Money, to butcher Wordsworth's line, is too much with us. But not, and here the poet and I differ, because getting and spending we lay waste our powers. In fact, in getting and spending, we engage in nearly everything American society tells us is worthwhile. The logic of capitalism, the balance of profit and loss, is the primary moral framework of the modern world. Who we are, what we do, is most often reduced to matters of exchange. From the mantra that "free markets equal free minds" to those who self-ascribe as "fiscal conservatives, social liberals," what we're all dangerously close to admitting is near universal abrogation of all value in favor of the calculations of the market place. There are precious few moments when we aren't engaged in this mad hustle. Even the two great absolutist dreams of the modern era – religion and science – fight one another while pretending that they, at best, are little more than squabbling handmaidens of the one truly significant intellectual tyrant of our days: profit.
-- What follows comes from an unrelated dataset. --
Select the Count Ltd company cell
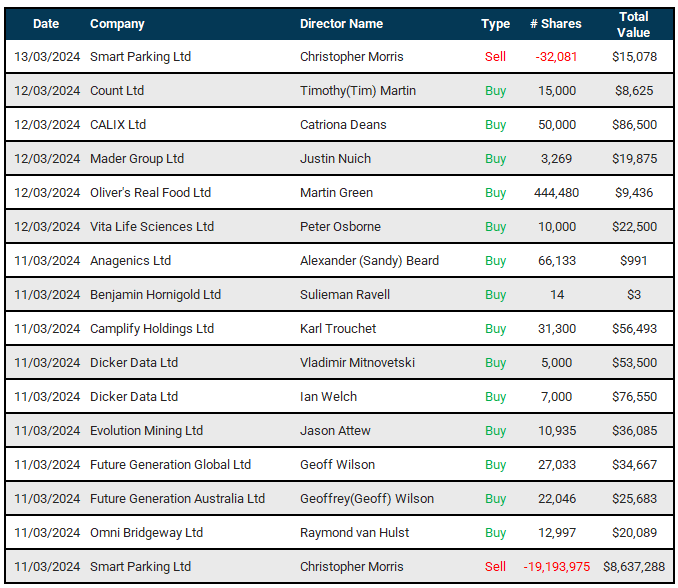The image size is (678, 588). (117, 90)
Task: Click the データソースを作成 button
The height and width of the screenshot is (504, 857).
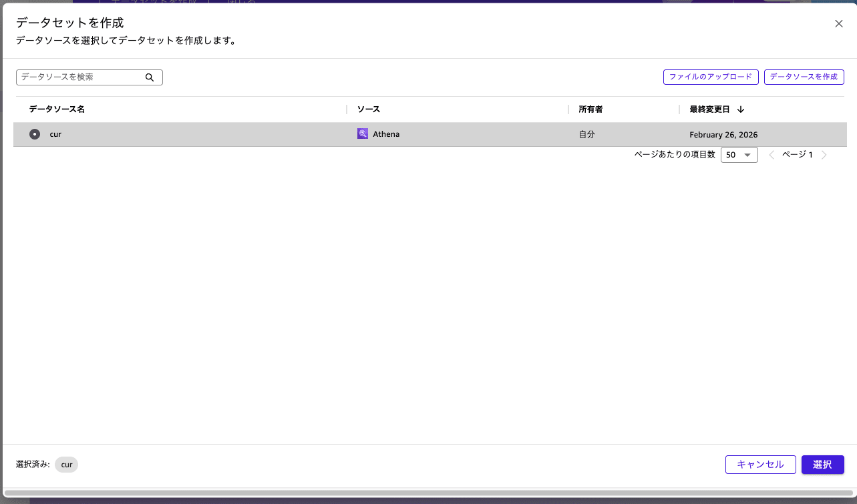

This is not to say that I'm against free markets or cash. I think those battles have been fought and definitively lost. The brilliance of market-morality was that it was functional and adaptive. It worked, so it won.
Which brings us to back to gambling. Gambling is the great American potlatch. Its pleasures come from luxuriating in the financial irresponsibility of the act. Like a gift given in a generous and selfless moment, it is one of the few things one can do to, if only for a night, slip out from under the constant relentlessness of cash and its tireless demands.
Take the chips, for example. Chips are an obviously functional adaptation to the casino table environment. Playing with greenbacks – uniform in shape and color across denominations – would be a boon for cheaters. However, many people have pointed that chips serve a psychological function. They maintain that forcing players to convert their cash to chips allows the players to distance themselves from the actual loss by forgetting that the chips represent money. These critics are half right. I suspect no gambler ever forgets that chips equal money. In fact, at any given moment, I suspect every player at a blackjack table could tell you exactly how much they've got. Instead, the psychological effect is to put money in its place. The dollar bill is more recognized world-wide than the US flag and, in many ways, is a more potent symbol. Stripping it of that symbolic weight gives us a better sense of money as this odd counterfeit, the symbol of an imagined unit of theoretical value. The casino chip puts money in its proper place and, in that, the chip is more real than the dollar.
The trick, of course, is that you must always come back down. You win or lose. You go back to work. You pay your bills. You be a good citizen now and buy and sell and save and invest. But for a few liberating moments, you're free of that. There are many reasons people gamble. That little thrill is my reason.